The term rogatio means any measure proposed (bill, projet de loi) to the legislative body, whether on its enactment it would technically be a lex or a plebiscitum: hence the expressions populum rogare (Cic. Phil. 1.10.26), plebem rogare (de Leg. 3.3, 9), legem rogare (de Republ. 3.10, 17; Phil. 2.29, 72; Dig. 9, 2, 1, 1), and, by analogy, magistratum rogare, to offer a magistrate for election to the people (Liv. 3.65, 6.42; Cic. Att. 9.1. 5, 2, &c.; Sallust, Sal. Jug. 29: cf. Festus, s. v. Rogatio). The form of such rogation (in the case of an adrogation effected before the Comitia Curiata) is given by Gellius, 5.19, 5, 9: “Velitis jubeatis, uti L. Valerius L. Titio tam jure legeque filius siet, quamsi ex eo patre matreque familias ejus natus esset, utique ei vitae necisque in eum potestas siet, uti patri endo filio est, haec ita uti dixi, ita vos quirites rogo.” Assent to the proposal was expressed in the form “uti rogas” (which explains the term sponsio in the definition of lex above from Dig. 1, 3, 1); rejection by the verb antiquo (Liv. 4.58, 5.30, 55, &c.; Cic. de Off. 2.2. 1, 73; ad Att. 1.13; de Leg. 3.17, 38). The measures submitted were not unfrequently called rogationes even after their definite enactment as leges or plebiscita; and in Dig. 35, 2, 1, pr., an enacted statute is termed “lex rogata.” “Promulgare legem” denotes the publication of its terms for the public information (see LEX CAECILIA DIDIA inf.), such publication being usually followed by contiones or meetings in which the bill was explained and recommended to the people by its proposer or supporters (suasores): this promulgation and informal discussion is expressed by the phrase “ferre legem” as contrasted with rogare, which is confined to the solemn submission of the measure to the Comitia for acceptance or refusal: the general term used for acceptance is “rogationem accipere.” “Legem perferre” is to carry a rogatio, to convert it into a lex (Cic. Cornel. fragm. ap. Ascon.; Liv. 33.46). Other terms familiarly used in connexion with leges are explained by Ulpian (Reg. 1, 3): “Lex aut rogatur, id est fertur: aut abrogatur, id est, prior lex tollitur: aut derogatur, id est, pars primae legis tollitur: aut subrogatur, id est, adjicitur aliquid primae legi: aut obrogatur, id est, mutatur aliquid ex prima lege.”
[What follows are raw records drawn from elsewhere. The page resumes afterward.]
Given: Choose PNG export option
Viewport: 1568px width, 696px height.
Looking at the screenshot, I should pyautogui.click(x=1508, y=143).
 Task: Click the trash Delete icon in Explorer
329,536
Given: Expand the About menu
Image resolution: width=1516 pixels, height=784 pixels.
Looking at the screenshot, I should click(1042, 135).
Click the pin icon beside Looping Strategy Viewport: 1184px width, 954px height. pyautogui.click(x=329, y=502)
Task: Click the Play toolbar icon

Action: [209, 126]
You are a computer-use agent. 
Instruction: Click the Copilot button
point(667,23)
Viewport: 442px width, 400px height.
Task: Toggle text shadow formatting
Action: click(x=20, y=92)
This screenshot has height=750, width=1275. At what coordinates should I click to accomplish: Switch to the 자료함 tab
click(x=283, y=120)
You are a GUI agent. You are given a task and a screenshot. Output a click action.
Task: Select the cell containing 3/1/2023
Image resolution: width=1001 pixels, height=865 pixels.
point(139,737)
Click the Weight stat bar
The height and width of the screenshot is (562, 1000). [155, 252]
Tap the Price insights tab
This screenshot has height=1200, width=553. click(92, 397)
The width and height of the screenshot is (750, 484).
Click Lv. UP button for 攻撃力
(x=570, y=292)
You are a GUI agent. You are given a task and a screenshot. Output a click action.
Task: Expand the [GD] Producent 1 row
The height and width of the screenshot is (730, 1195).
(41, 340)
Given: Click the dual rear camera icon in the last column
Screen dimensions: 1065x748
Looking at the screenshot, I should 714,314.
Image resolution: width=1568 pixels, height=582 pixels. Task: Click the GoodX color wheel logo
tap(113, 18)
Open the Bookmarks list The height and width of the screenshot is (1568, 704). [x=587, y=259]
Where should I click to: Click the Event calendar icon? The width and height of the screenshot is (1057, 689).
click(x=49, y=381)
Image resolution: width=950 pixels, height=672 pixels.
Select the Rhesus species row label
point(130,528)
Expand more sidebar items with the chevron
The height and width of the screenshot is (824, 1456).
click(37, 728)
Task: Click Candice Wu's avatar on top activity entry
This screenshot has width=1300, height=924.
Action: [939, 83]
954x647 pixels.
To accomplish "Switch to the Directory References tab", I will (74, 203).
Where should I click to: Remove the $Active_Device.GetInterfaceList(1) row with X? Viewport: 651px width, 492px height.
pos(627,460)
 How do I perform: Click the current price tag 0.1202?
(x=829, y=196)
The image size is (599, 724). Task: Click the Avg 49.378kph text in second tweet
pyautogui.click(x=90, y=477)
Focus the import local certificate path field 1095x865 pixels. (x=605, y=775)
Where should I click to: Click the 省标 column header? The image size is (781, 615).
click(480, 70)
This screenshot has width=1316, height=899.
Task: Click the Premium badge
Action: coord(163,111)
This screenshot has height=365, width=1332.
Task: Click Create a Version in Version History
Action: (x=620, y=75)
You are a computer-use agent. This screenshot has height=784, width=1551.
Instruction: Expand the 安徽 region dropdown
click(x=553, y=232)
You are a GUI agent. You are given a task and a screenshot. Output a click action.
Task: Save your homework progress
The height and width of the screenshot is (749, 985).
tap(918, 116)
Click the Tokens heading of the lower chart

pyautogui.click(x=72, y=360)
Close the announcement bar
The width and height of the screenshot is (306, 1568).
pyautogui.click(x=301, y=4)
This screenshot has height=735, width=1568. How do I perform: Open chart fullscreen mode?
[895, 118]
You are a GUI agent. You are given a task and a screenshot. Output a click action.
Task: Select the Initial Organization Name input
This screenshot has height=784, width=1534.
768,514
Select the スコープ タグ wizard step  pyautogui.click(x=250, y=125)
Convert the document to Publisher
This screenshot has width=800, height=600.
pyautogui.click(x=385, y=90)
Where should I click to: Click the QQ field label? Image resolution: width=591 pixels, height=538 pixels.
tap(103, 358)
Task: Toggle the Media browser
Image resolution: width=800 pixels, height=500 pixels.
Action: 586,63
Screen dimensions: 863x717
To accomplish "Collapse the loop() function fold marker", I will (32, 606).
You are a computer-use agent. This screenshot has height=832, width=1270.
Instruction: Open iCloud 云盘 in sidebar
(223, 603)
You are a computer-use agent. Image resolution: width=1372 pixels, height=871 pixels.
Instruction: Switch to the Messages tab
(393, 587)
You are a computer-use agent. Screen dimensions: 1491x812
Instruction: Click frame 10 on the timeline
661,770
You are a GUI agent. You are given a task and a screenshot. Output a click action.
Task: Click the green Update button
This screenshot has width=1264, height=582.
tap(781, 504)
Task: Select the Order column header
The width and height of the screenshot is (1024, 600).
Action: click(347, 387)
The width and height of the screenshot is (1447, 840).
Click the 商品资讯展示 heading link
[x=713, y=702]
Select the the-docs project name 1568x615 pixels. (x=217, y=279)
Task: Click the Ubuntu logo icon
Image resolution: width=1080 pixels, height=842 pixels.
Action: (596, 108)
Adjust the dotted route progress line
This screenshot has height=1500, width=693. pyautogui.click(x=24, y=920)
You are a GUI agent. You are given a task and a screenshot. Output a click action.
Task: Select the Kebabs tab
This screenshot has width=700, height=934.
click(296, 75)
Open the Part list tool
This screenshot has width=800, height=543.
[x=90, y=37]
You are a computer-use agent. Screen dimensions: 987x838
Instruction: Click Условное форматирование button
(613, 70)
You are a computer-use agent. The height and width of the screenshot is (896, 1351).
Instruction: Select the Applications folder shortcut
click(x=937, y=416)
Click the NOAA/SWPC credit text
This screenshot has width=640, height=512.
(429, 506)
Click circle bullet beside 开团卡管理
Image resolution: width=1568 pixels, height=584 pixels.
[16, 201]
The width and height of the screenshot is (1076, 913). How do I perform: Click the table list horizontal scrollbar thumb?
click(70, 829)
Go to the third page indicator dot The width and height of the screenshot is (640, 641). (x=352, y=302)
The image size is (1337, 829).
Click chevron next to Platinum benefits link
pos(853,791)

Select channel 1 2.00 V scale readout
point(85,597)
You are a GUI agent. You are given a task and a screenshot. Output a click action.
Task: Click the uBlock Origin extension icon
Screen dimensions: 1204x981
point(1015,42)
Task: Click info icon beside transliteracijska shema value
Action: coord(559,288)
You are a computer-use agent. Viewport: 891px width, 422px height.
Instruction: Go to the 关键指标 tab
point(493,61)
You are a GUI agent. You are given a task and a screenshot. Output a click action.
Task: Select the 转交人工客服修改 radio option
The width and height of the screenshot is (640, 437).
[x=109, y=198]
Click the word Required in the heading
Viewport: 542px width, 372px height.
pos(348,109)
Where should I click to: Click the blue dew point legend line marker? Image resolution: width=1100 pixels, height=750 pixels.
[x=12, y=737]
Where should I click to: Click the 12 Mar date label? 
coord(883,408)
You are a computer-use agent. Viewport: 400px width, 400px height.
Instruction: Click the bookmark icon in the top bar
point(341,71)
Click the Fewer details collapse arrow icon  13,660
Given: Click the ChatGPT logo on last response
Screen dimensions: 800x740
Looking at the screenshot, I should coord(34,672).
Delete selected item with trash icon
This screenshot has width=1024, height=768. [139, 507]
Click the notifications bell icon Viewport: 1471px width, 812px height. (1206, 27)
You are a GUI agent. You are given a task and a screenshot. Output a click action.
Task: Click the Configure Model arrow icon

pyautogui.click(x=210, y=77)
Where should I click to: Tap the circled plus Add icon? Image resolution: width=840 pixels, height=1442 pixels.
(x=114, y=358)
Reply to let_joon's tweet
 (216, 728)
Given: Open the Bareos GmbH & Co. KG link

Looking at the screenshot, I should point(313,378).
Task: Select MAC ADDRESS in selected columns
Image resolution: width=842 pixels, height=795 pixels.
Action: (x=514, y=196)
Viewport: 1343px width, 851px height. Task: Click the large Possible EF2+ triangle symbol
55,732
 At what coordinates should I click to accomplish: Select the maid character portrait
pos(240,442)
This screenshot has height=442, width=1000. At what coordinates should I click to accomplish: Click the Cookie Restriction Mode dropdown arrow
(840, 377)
By Festus rogatio is described as equivalent to what is otherwise called privilegium: “a command of the populus relating to one or more persons, but not to all persons, or relating to one or more things, but not to all:” cf. Dig. 50, 17, 196. Privilegia had been forbidden by the Twelve Tables (Cic. de Leg. 3.1. 9, 44; pro Domo, 17, 43), but in the sense of statutes in favour of or directed against individuals they are common; e. g. the Lex Centuriata by which Cicero was recalled from exile: “Non sunt generalia jussa, ... sed de singulis concepta, quocirca privilegia vocari debent, quia veteres priva dixerunt quae nos singula dicimus” (Gellius, 10.20, 4). The term is generally used by Cicero in the unfavourable sense (pro Domo, 17, 43; pro Sestio, 30, 65; Brut. 23, 89), and from the language in pro Domo, 11, 28, it may be inferred that privilegia were not considered leges proper: cf. Ulpian in Dig. 1, 3, 8: “Jura non in singulas personas, sed generaliter constituuntur.” In the Corpus juris privilegium is used generally to denote a jus singulare or privilege conferred on classes by law: cf. Dig. 1, 3, 16; 9, 2, 51, 2; 1, 3, 14 and 15: and see Savigny, System, i. p. 61.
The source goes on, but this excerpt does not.